News Briefs | Angle
Controlling Interest
Why attempts to make credit cards charge less on unpaid dues don’t work out
Madhavankutty Pillai
Madhavankutty Pillai
03 Jan, 2025
LAST WEEK the Supreme Court ruled in a 16-year-old case that charging interest above 30 per cent on unpaid credit card dues was legal. A few days ago, in the US, Democratic Senator Bernie Sanders said that he was going to introduce legislation capping credit card interest rates at 10 per cent. He knows that it is not going to get passed. He is only trying to embarrass the soon-to-be president of the country, Donald Trump, who had in a campaign speech said that the interest rates charged on cards was too high and he would bring it down to 10 per cent. Sanders knows Trump is not going to do it.
Those interest rates underpin the industry which is a major component of the financial system. Capping the interest would be disruptive. Profits of banks would take a hit, share prices would fall and there would be other second-degree repercussions.
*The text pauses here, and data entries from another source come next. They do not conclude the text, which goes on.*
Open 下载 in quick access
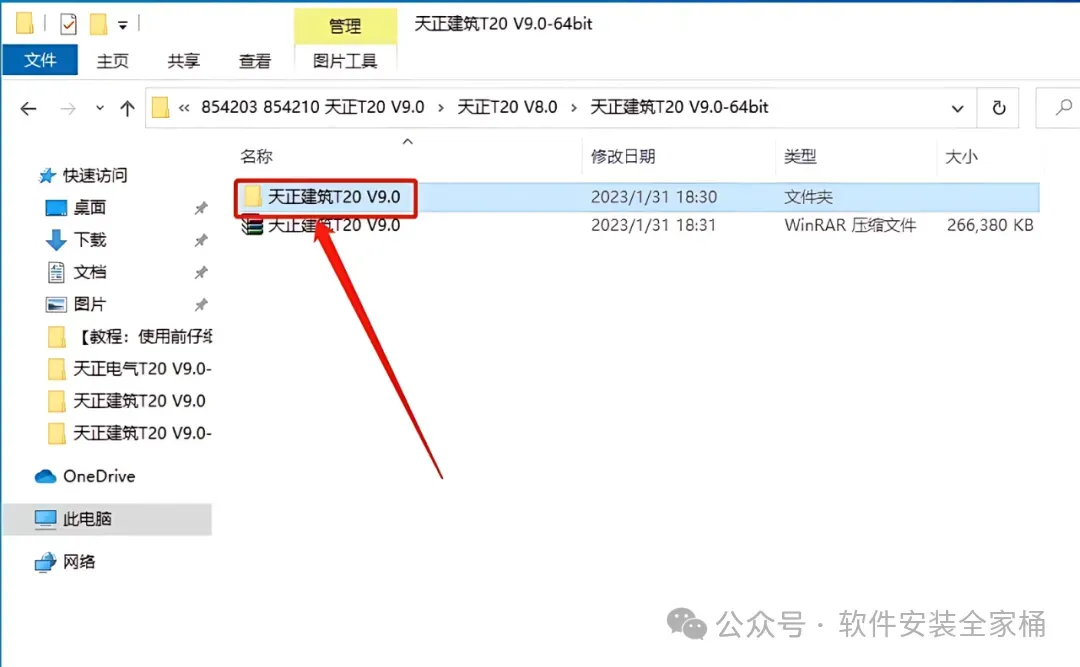The image size is (1080, 667). [90, 240]
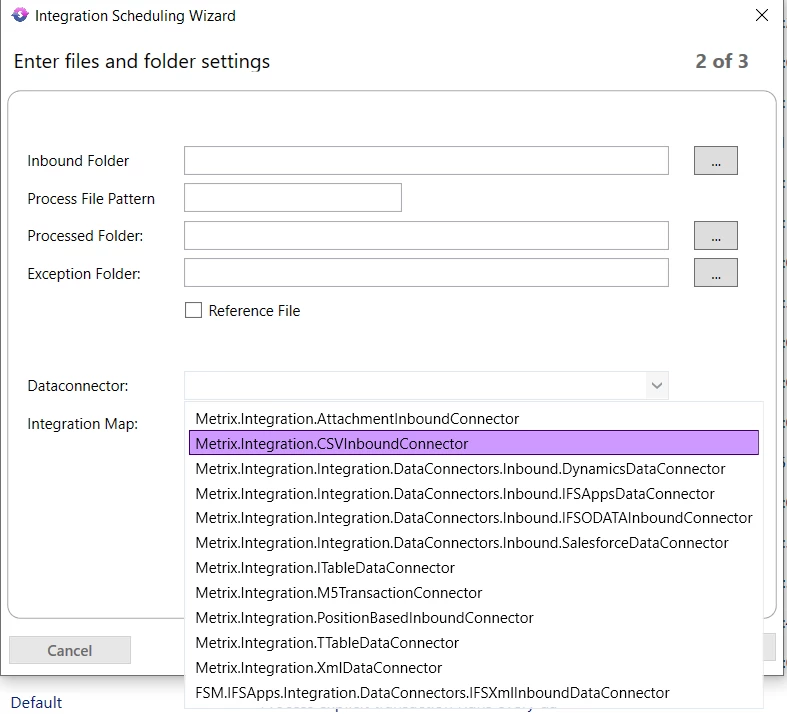The width and height of the screenshot is (787, 714).
Task: Pick the DynamicsDataConnector option
Action: pos(460,468)
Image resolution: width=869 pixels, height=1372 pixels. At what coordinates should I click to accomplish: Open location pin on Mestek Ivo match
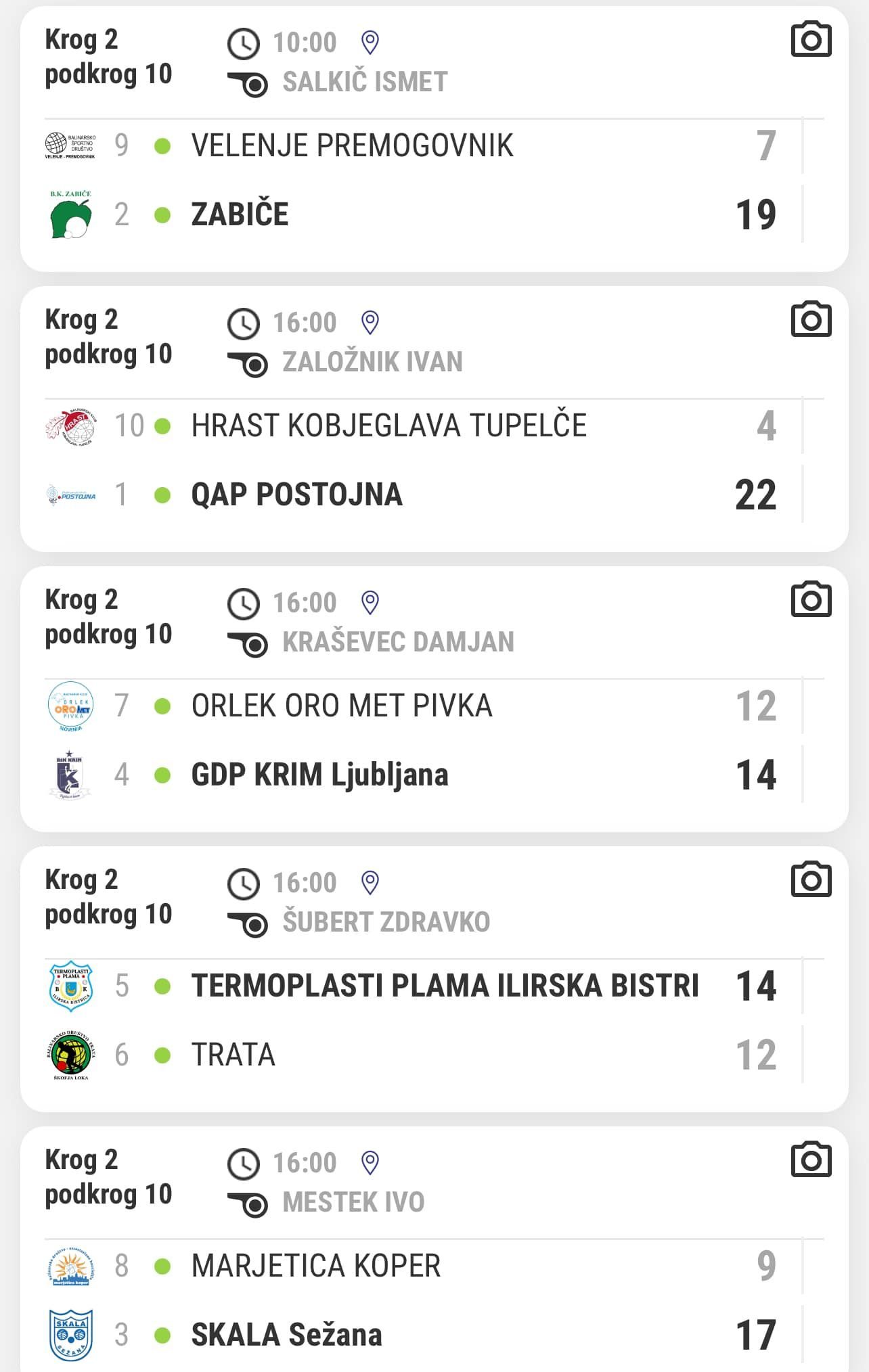(370, 1163)
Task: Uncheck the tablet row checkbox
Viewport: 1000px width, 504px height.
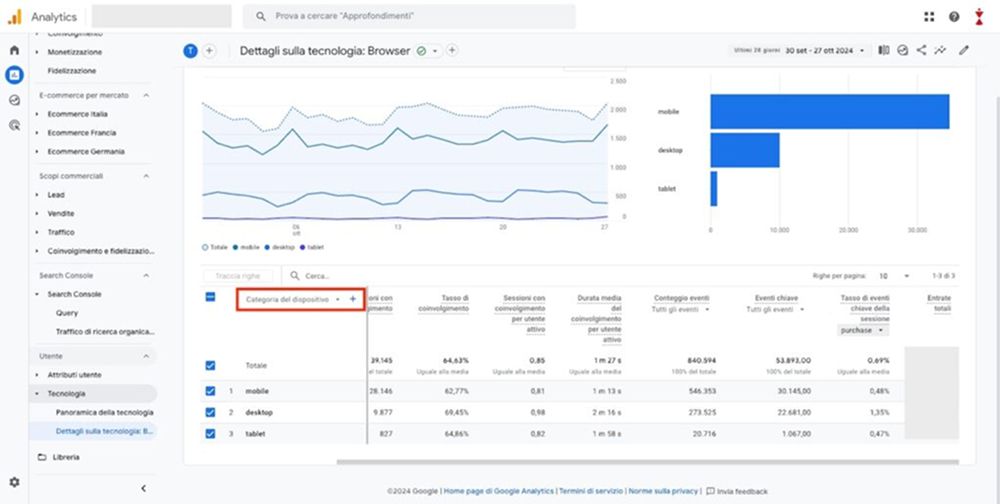Action: coord(210,433)
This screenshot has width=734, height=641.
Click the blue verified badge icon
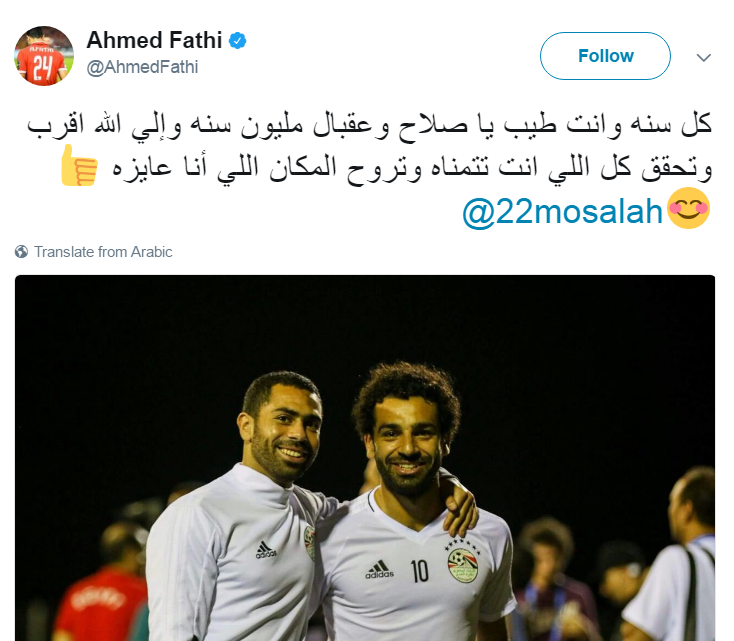coord(237,41)
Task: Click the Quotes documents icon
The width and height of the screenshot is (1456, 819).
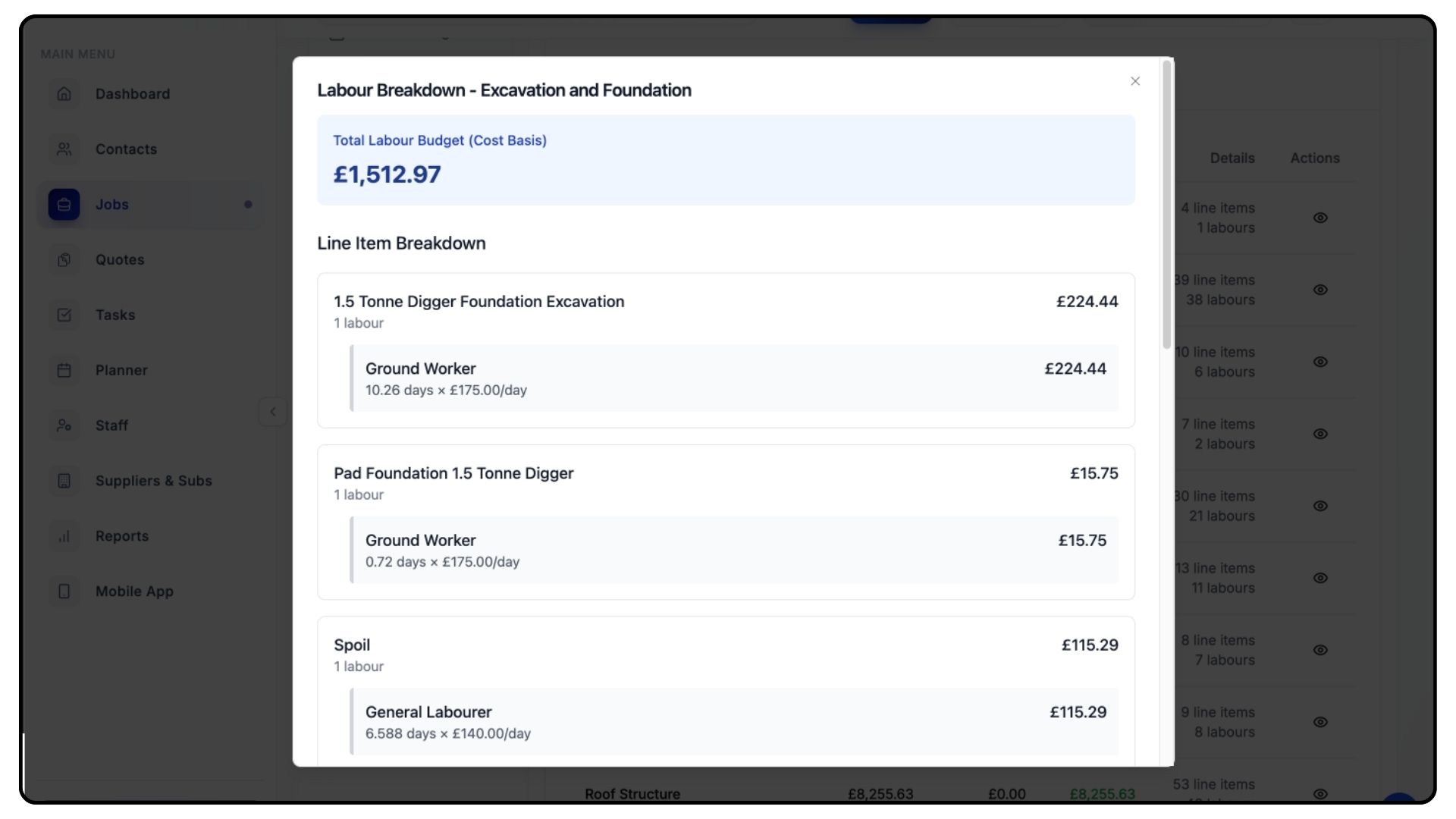Action: [x=64, y=260]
All of which does not negate the certainty that these rates would be called usurious if charged by any other legitimate financial institution. In India, unpaid credit card dues can command around 40 per cent annual interest, sometimes even going to 50 per cent. Such numbers slip under the radar because the interest is always quoted in monthly terms, of say 3 or 4 per cent, which looks reasonable if the assumption is that these are not debts to be held for long periods. The reality however is that many users fall into a trap because, as with any usurious loans, the longer you hold it the more impossible it becomes to repay.
The rationale for such high rates is that these are unsecured loans and the risk of non-payment is high. But then, how do you explain personal loans, which are also unsecured, being given in the 10 to 20 per cent interest range? It could be argued that there is vetting on whom to give them to, but that is true for credit card companies too. They have access to CIBIL scores and financial profiles of an applicant. If they still choose to give it, then they have made an equation where the rates will lead to better profits despite the defaults.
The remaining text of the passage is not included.